** DATA EXTRACTS **
========

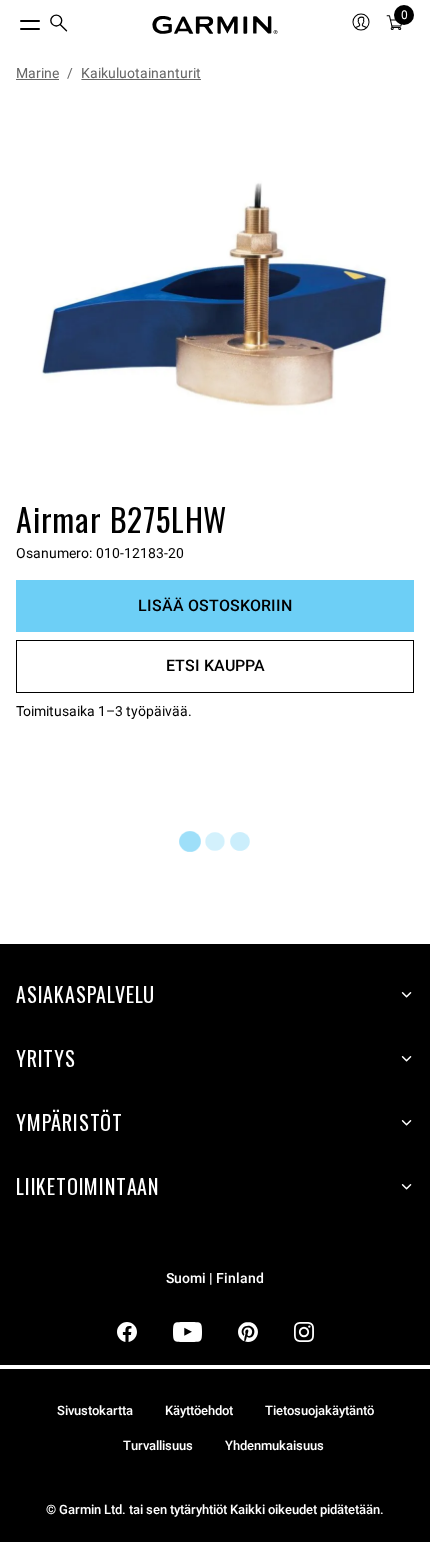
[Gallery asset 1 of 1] (215, 295)
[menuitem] (59, 25)
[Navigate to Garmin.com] (215, 25)
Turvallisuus (158, 1445)
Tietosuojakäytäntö (319, 1410)
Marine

========

** WORK REQUIRED **
The copy you write must hold every record verbatim and none of the pictures.

** RESPONSE BELOW **
[Gallery asset 1 of 1] (215, 295)
[menuitem] (59, 25)
[Navigate to Garmin.com] (215, 25)
Turvallisuus (158, 1445)
Tietosuojakäytäntö (319, 1410)
Marine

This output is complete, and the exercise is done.